▶ _DATA SUPPLIED_
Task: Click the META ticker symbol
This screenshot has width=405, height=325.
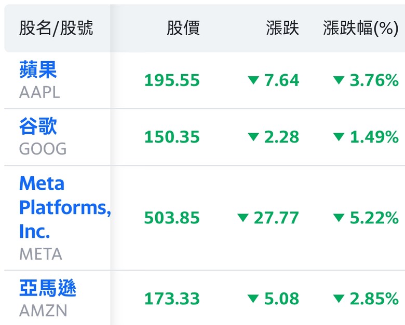Action: coord(41,254)
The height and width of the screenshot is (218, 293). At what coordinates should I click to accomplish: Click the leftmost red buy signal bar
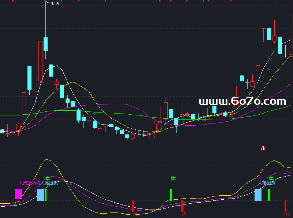pos(133,206)
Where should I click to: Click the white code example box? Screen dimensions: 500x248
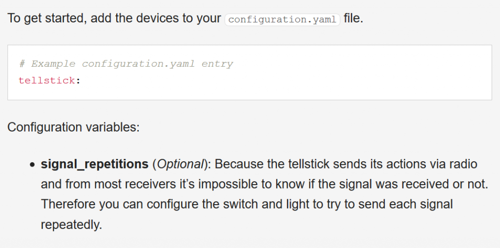tap(250, 73)
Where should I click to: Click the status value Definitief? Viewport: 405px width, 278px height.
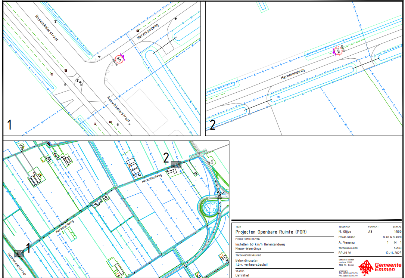click(243, 275)
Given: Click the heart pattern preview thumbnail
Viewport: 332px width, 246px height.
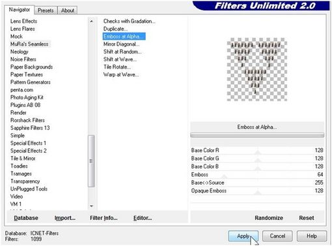Looking at the screenshot, I should 257,69.
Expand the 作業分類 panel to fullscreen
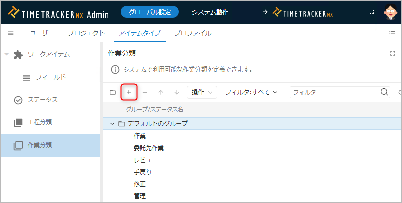This screenshot has height=203, width=402. pyautogui.click(x=393, y=53)
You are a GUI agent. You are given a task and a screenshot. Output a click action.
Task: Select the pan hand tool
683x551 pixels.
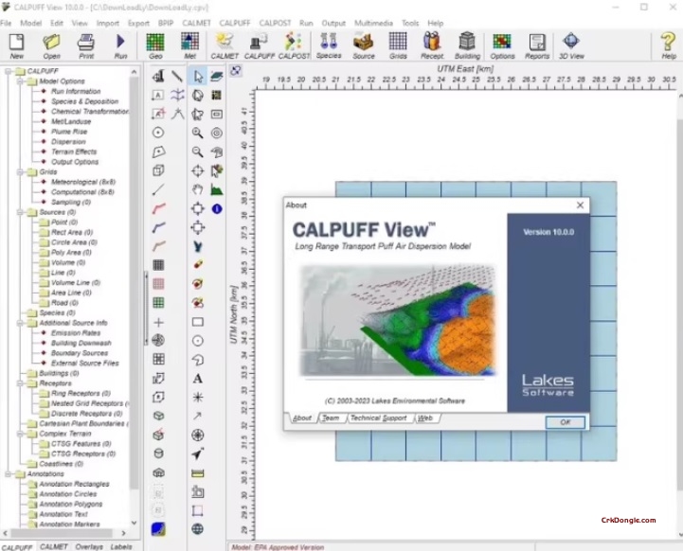(x=197, y=189)
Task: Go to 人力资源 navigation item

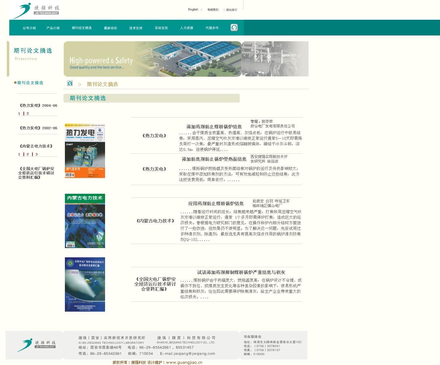Action: pyautogui.click(x=186, y=28)
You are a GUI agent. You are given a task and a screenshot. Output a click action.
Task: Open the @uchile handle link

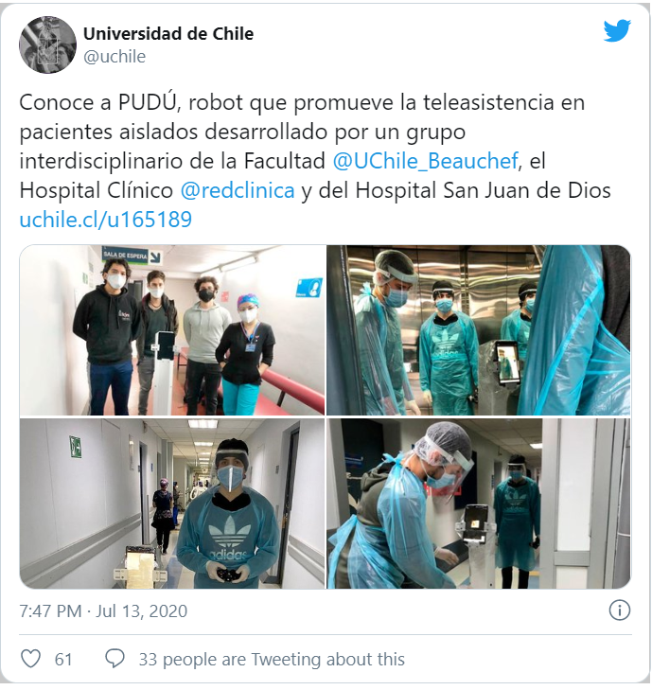pyautogui.click(x=115, y=57)
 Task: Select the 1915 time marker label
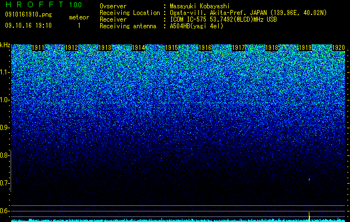point(171,48)
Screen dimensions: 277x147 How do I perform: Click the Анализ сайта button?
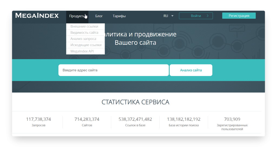coord(191,70)
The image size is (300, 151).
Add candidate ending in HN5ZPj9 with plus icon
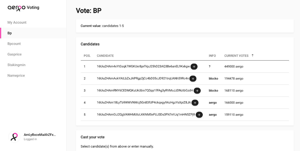coord(199,115)
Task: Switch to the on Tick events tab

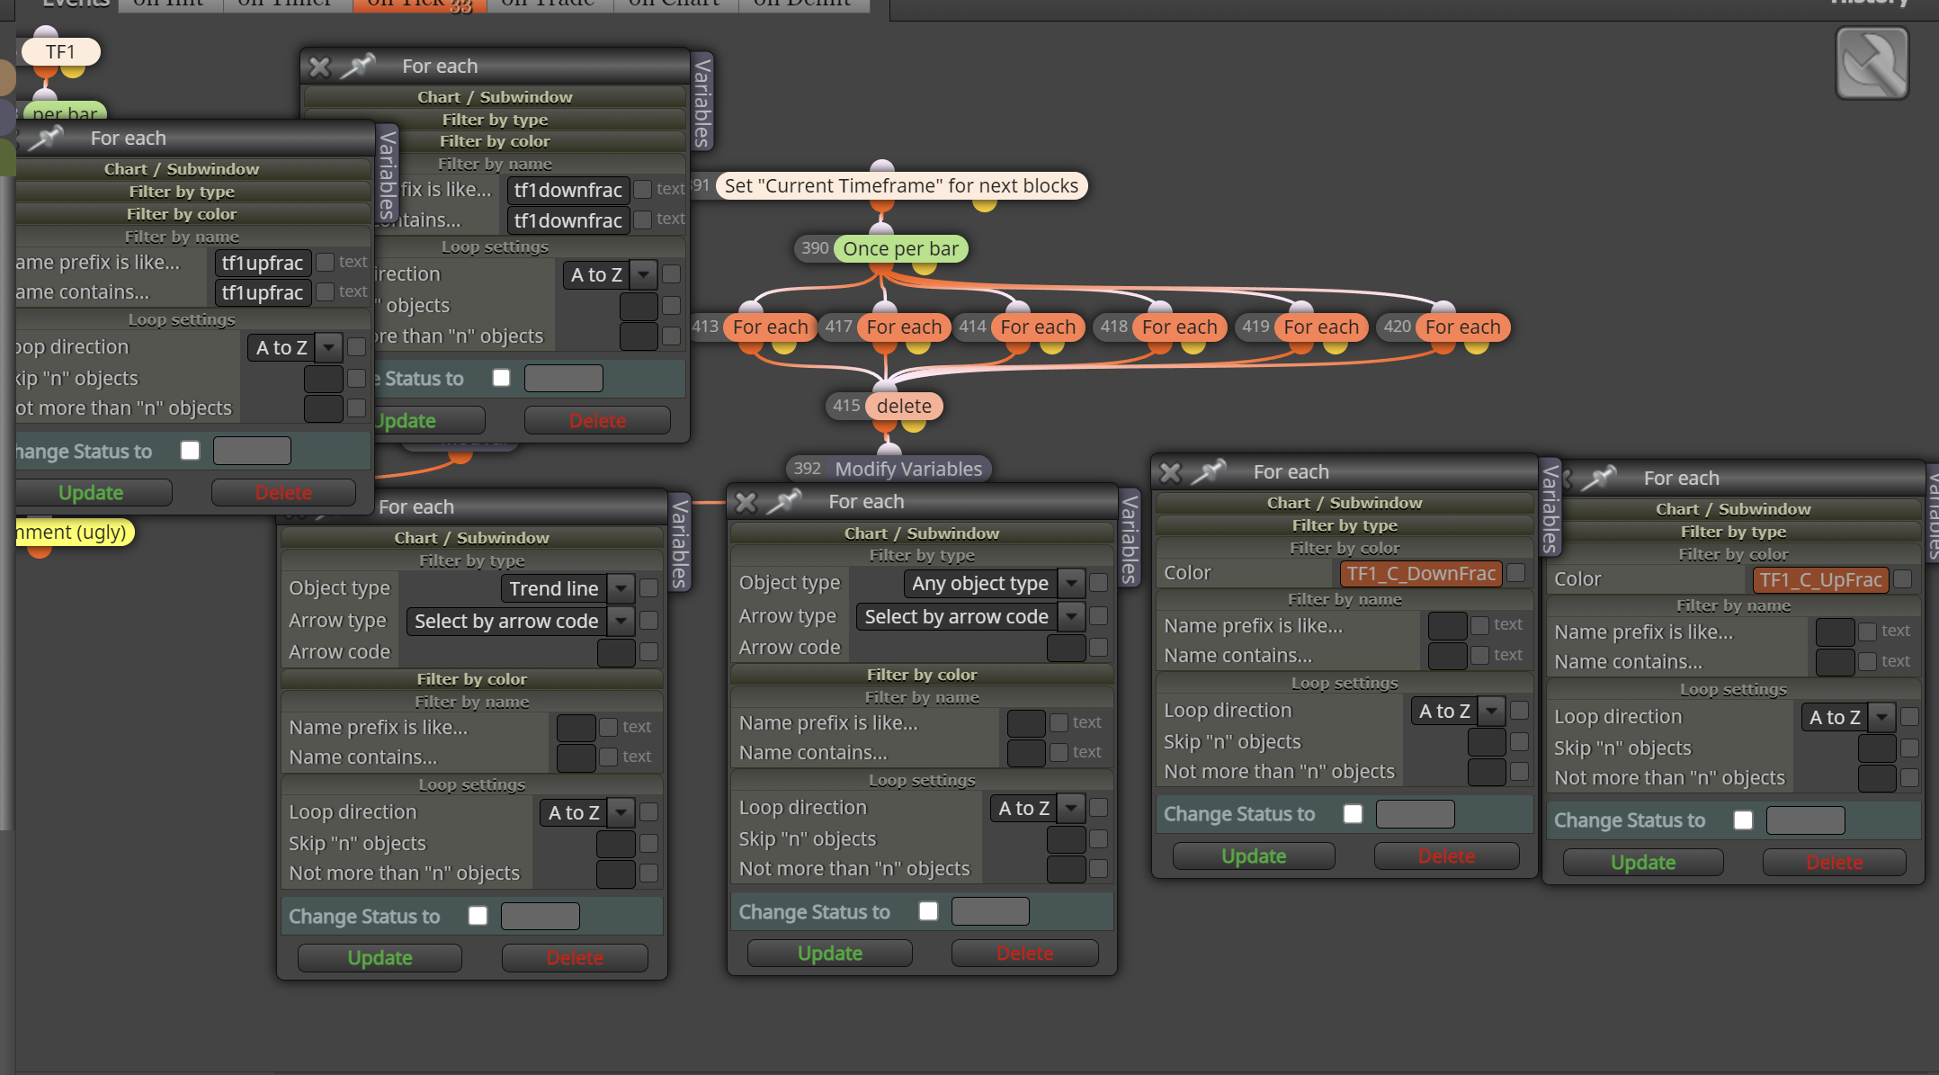Action: coord(419,4)
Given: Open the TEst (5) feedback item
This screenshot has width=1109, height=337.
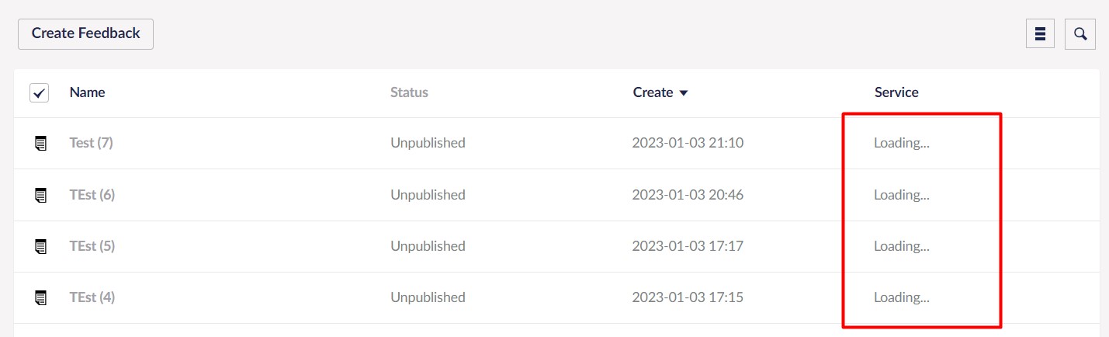Looking at the screenshot, I should (92, 246).
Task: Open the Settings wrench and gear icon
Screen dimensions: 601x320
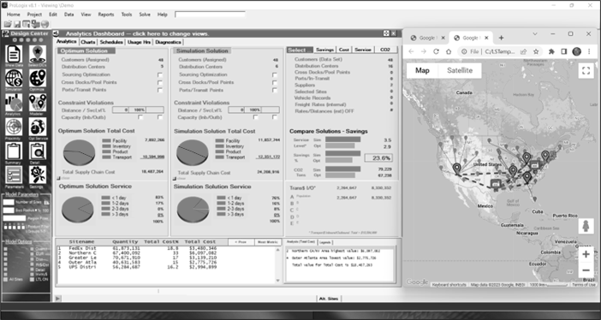Action: coord(38,175)
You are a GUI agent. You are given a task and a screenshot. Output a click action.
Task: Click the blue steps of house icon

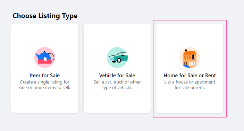point(186,66)
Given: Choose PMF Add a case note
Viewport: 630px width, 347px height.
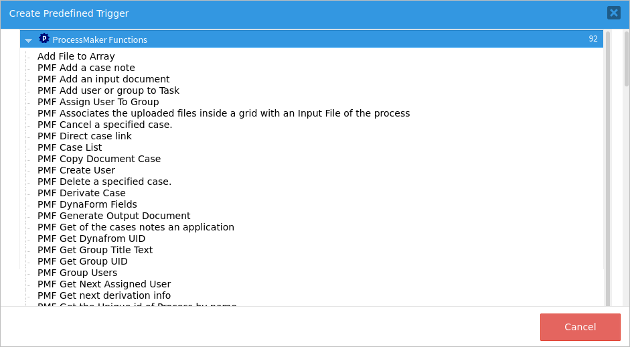Looking at the screenshot, I should pyautogui.click(x=86, y=68).
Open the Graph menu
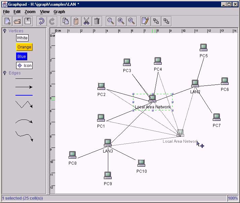This screenshot has width=240, height=203. pos(59,11)
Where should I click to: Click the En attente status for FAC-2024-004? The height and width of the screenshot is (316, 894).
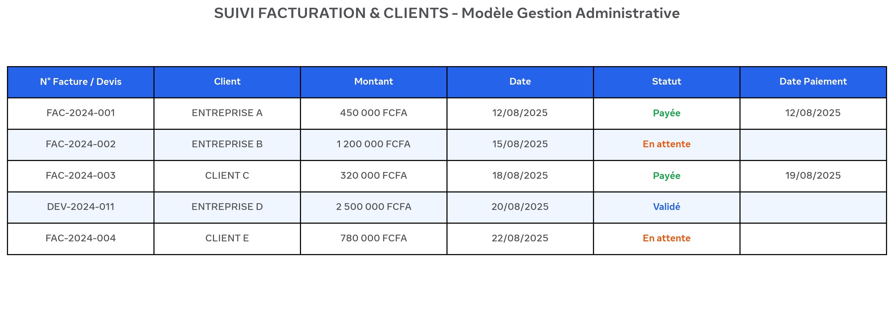[666, 238]
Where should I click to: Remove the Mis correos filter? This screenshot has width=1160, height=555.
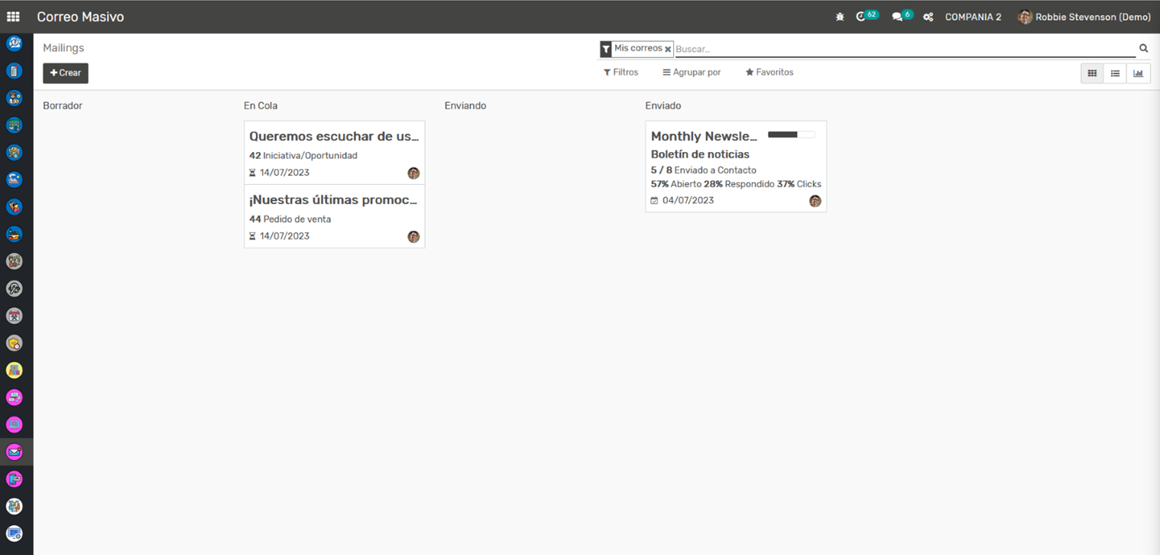pyautogui.click(x=668, y=49)
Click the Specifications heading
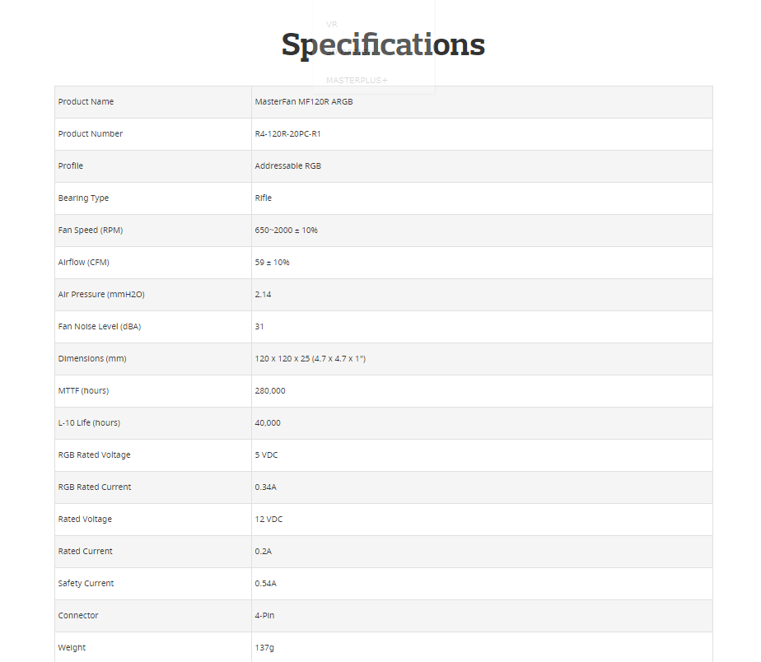The image size is (761, 662). click(383, 44)
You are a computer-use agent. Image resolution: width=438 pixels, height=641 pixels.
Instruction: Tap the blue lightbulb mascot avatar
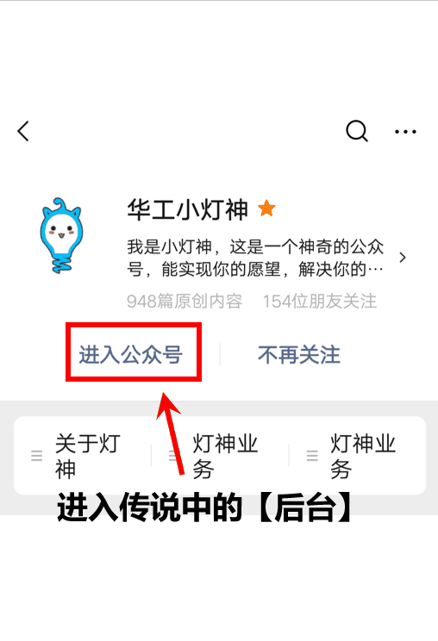tap(61, 236)
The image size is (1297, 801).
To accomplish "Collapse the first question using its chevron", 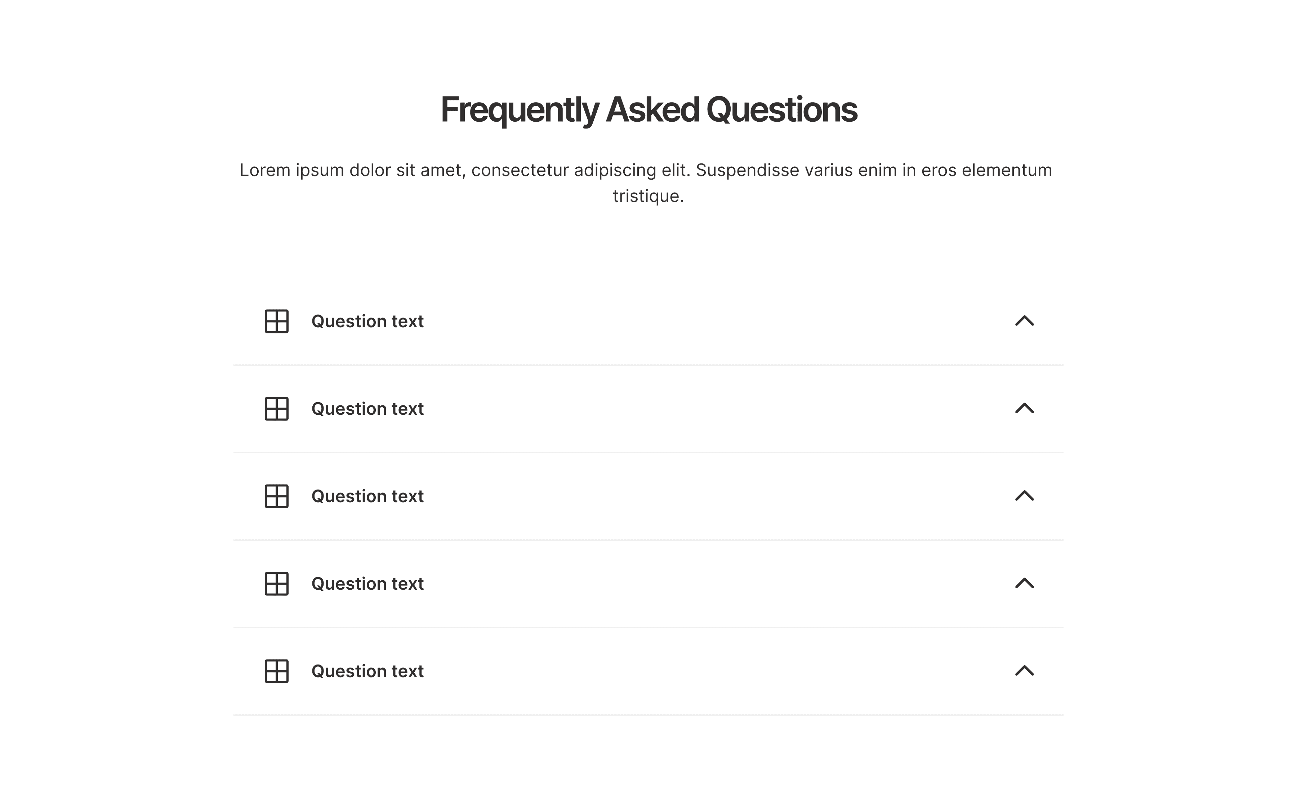I will [1024, 321].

▶ _GOAL OF THE EXERCISE_
Could you repeat exactly the lines from the first one of the records above through the line containing "Given: Click the", leaving out any pictures?

▶ _RESPONSE TO THIS TASK_
Task: Click the META ticker symbol
This screenshot has width=405, height=325.
Action: coord(41,254)
The height and width of the screenshot is (218, 293). At what coordinates should I click to accomplish: Click the leftmost red buy signal bar
pos(133,206)
Where should I click to: Click the white code example box? Screen dimensions: 500x248
tap(250, 73)
Where should I click to: Click the status value Definitief? Viewport: 405px width, 278px height.
click(243, 275)
Given: Click the heart pattern preview thumbnail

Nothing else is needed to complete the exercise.